AI-Generated analytics without wrecking your cluster #
Luke from Faster Analytics Fridays outlines three guardrail patterns for safely enabling AI-generated database queries without crashing clusters:
- Using pre-vetted query templates with parameter binding instead of raw SQL generation
- Exposing curated materialized views rather than raw tables, and
- Enforcing query budgets that validate estimated row scans and execution time before queries hit the database.
Data modeling guide for real-time analytics with ClickHouse #
Simon Späti has written a comprehensive guide to designing optimized data models in ClickHouse for sub-second real-time analytics, emphasizing that performance comes from shifting computational work from query time to insertion time.
The article covers core principles, including denormalization to minimize joins, partitioning by time and secondary dimensions for query pruning, and predicate pushdown optimization that moves filters closer to data sources.
PostgreSQL + ClickHouse as the Open Source unified data stack #

Lionel Palacin introduces an open-source unified data stack that combines PostgreSQL for transactional workloads with ClickHouse for analytics.
It uses PeerDB for near-real-time CDC replication and the pg_clickhouse extension for transparent query offloading without rewriting SQL, enabling teams to start with PostgreSQL and add ClickHouse when analytical performance becomes critical.
Quick reads #
- Mikhail Zharkov describes building a scalable price distribution pipeline for trading systems using ClickHouse.
- Abhinaav Ramesh built Ollama-Local-Serve, a self-hosted LLM server with complete observability, using ClickHouse for time-series analytics, OpenTelemetry instrumentation, FastAPI monitoring APIs, and a React dashboard with streaming chat.

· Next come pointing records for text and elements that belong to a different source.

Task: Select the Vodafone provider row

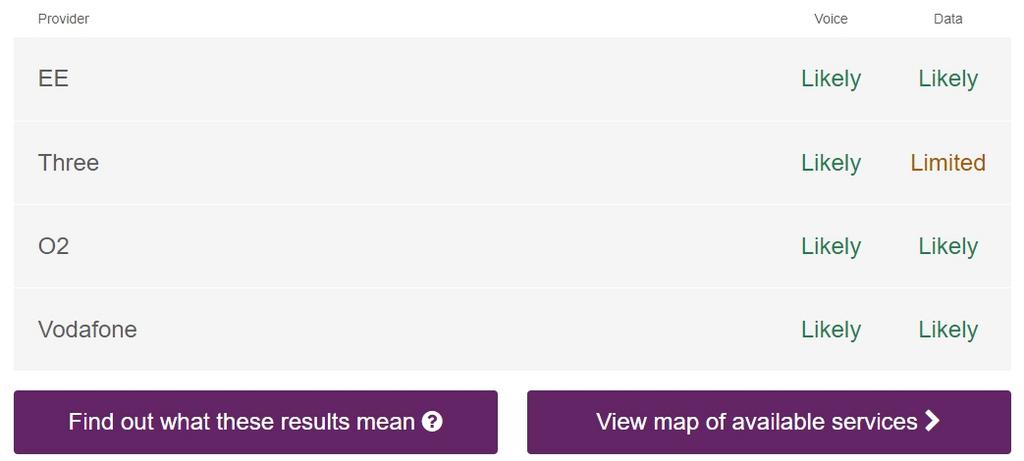Action: tap(512, 330)
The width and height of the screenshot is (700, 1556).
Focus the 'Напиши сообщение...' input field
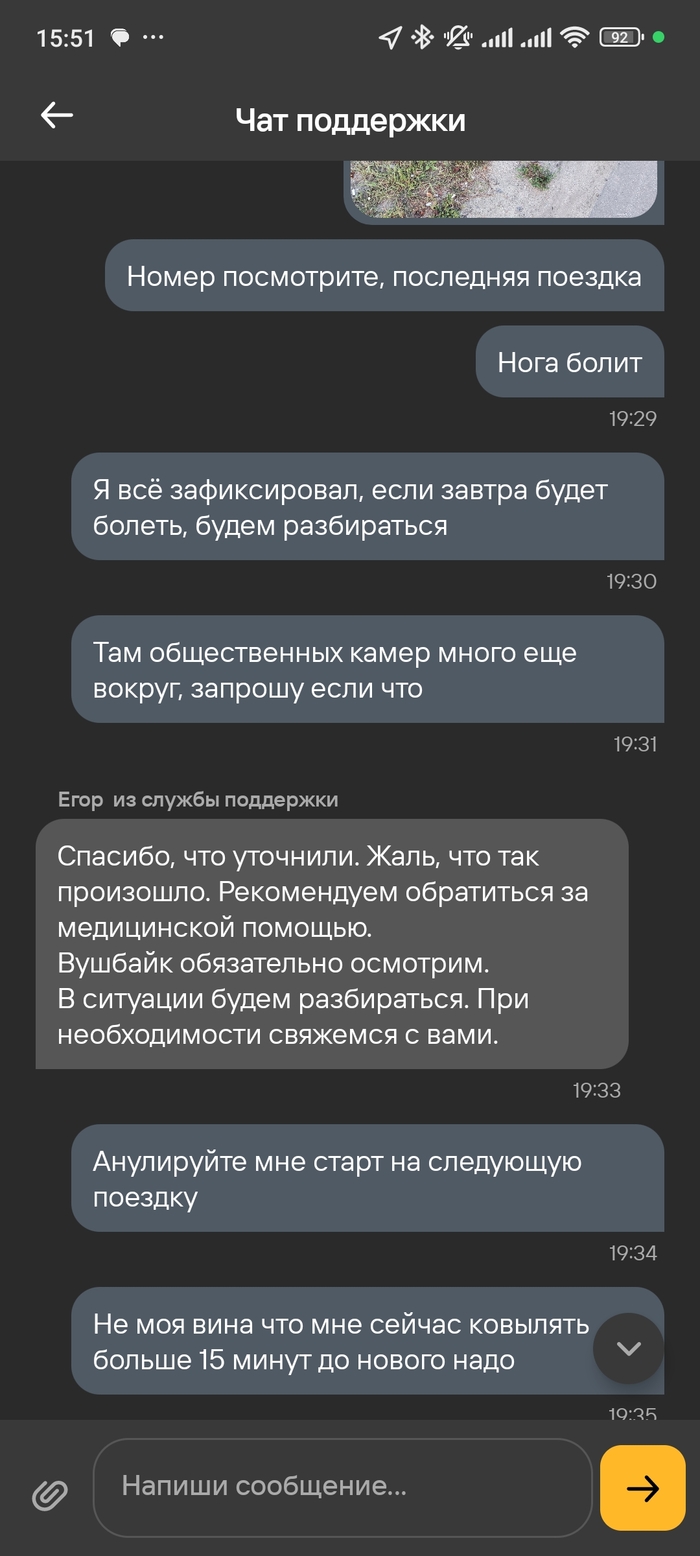tap(342, 1486)
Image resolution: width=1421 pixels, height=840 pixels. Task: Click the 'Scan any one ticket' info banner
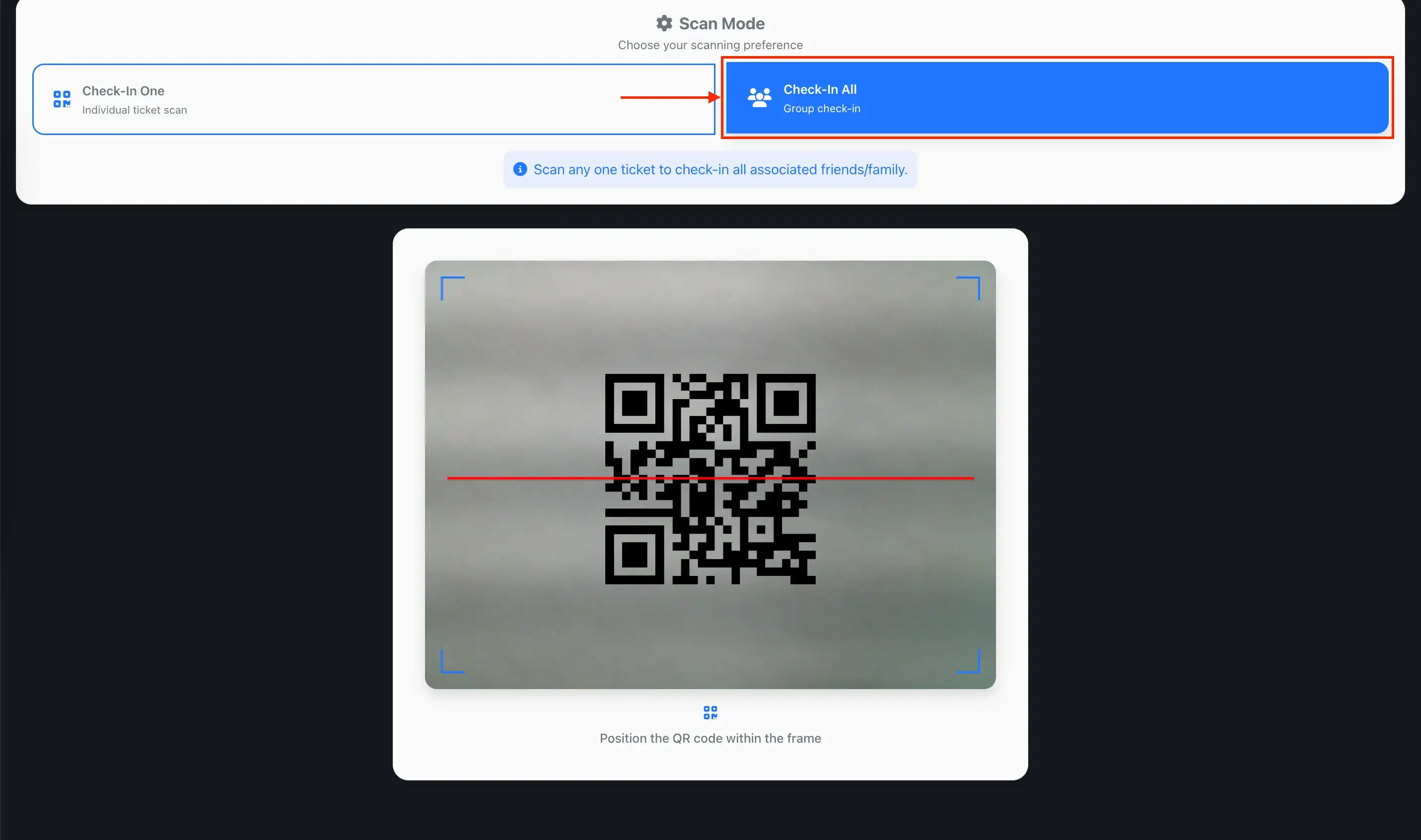(x=720, y=169)
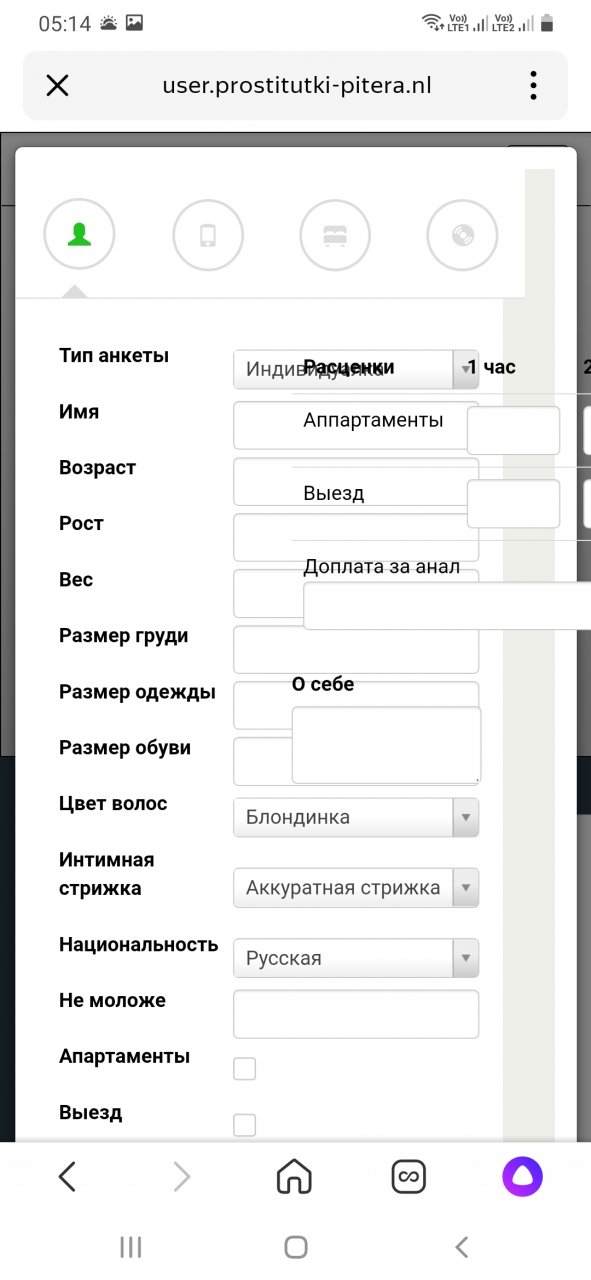Open the browser three-dot overflow menu
Screen dimensions: 591x1280
point(533,85)
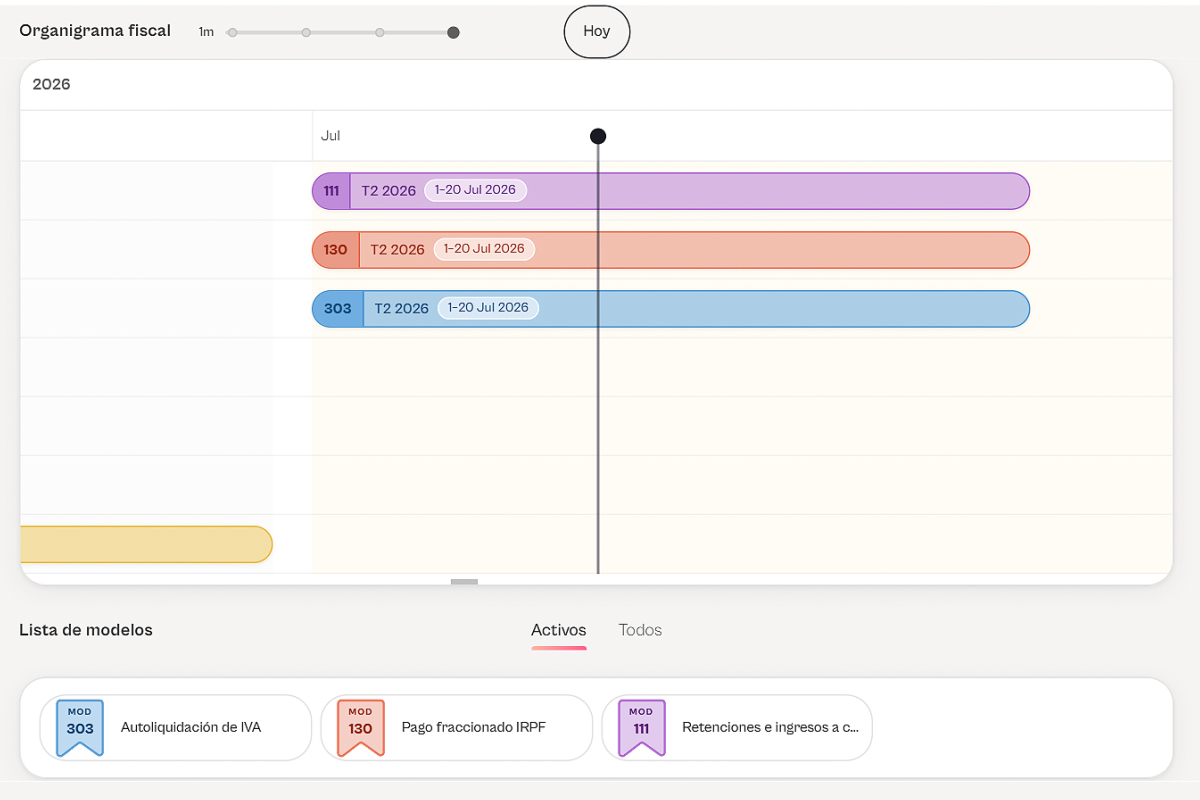Click the MOD 111 bookmark icon
1200x800 pixels.
pyautogui.click(x=641, y=727)
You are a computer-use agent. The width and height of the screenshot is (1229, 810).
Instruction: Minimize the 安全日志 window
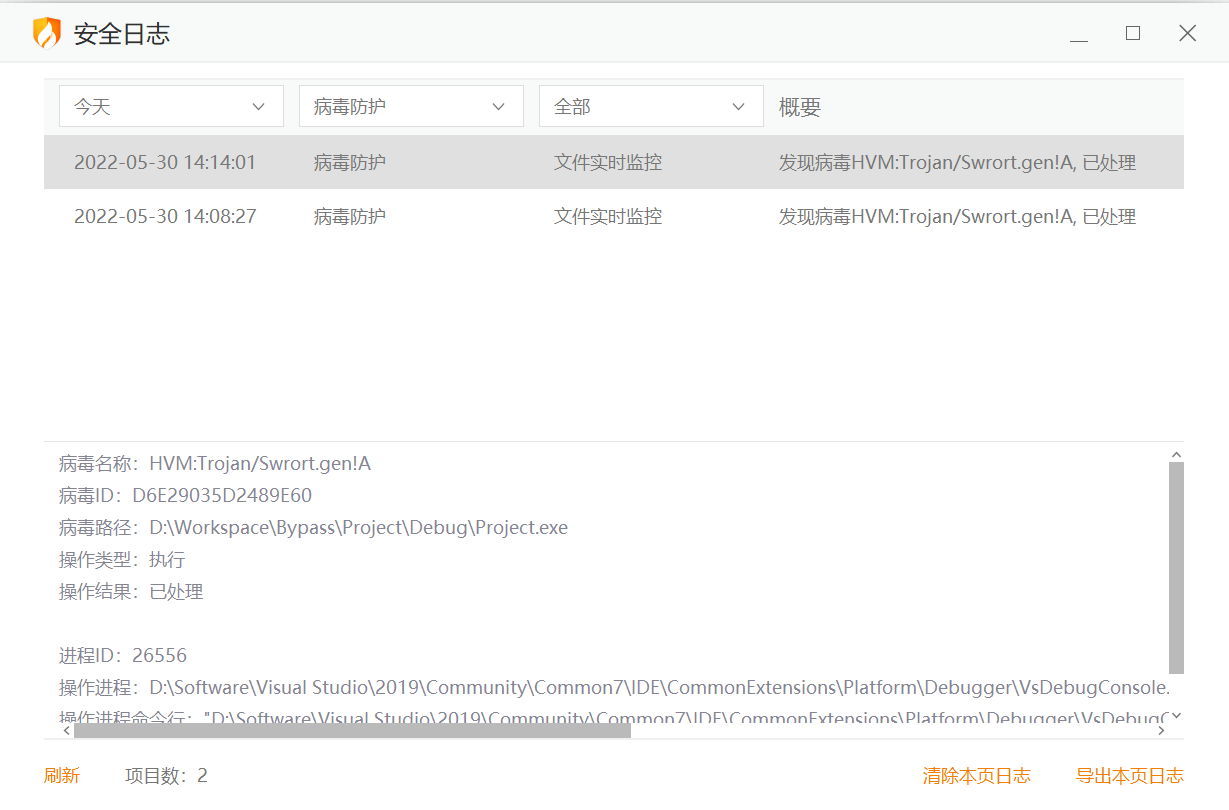click(1079, 34)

- Pranav Mehta describes investigating ClickHouse connection retry warnings in an on-prem environment that initially appeared to be a critical connection leak but turned out to be expected behavior when the connection pool attempts to reuse stale connections after idle periods.
- Lionel Palacin redesigned the data pipeline of ClickPy, a ClickHouse-backed service that contains 2.2 trillion rows of Python package analytics. Data was previously ingested using custom batch scripts but has been migrated to ClickPipes and uses ClickHouse's lightweight deletes to correct historical data without rebuilding the entire dataset.
- Tom Schreiber explains how ClickHouse optimizes Top-N queries using granule-level data skipping with min/max metadata filtering, achieving 5-10× speedup and 10-100× reduction in data processed.